## WHAT YOU NEED TO DO:
Look for the string "will" in the material below. Copy every line where you find it.

## SOURCE INFORMATION:
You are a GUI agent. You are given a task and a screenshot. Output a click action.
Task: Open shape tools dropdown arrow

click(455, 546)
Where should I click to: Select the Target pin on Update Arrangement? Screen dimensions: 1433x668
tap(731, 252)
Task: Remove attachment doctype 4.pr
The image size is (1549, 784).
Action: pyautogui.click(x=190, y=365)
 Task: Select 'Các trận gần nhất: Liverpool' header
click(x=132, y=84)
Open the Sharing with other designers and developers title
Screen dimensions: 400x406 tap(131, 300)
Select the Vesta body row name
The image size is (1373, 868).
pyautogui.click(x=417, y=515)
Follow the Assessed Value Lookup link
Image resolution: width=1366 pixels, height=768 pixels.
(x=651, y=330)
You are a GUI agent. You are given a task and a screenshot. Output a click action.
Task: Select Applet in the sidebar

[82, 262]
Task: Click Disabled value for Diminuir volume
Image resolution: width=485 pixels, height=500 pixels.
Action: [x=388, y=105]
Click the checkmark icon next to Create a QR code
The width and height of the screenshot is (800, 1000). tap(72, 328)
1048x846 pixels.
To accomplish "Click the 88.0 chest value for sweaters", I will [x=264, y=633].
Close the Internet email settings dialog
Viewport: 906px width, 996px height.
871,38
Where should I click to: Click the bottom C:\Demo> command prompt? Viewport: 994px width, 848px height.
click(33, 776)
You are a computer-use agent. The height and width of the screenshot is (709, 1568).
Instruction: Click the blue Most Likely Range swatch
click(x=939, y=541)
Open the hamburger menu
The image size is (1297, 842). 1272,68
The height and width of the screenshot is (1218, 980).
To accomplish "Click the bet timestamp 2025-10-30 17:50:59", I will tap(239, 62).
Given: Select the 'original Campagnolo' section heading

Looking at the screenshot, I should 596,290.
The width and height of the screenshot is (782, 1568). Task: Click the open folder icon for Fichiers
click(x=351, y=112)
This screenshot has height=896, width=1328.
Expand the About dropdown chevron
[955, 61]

## RESULT:
To accomplish "Click the 88.0 chest value for sweaters", I will [x=264, y=633].
To accomplish "Click the bet timestamp 2025-10-30 17:50:59", I will tap(239, 62).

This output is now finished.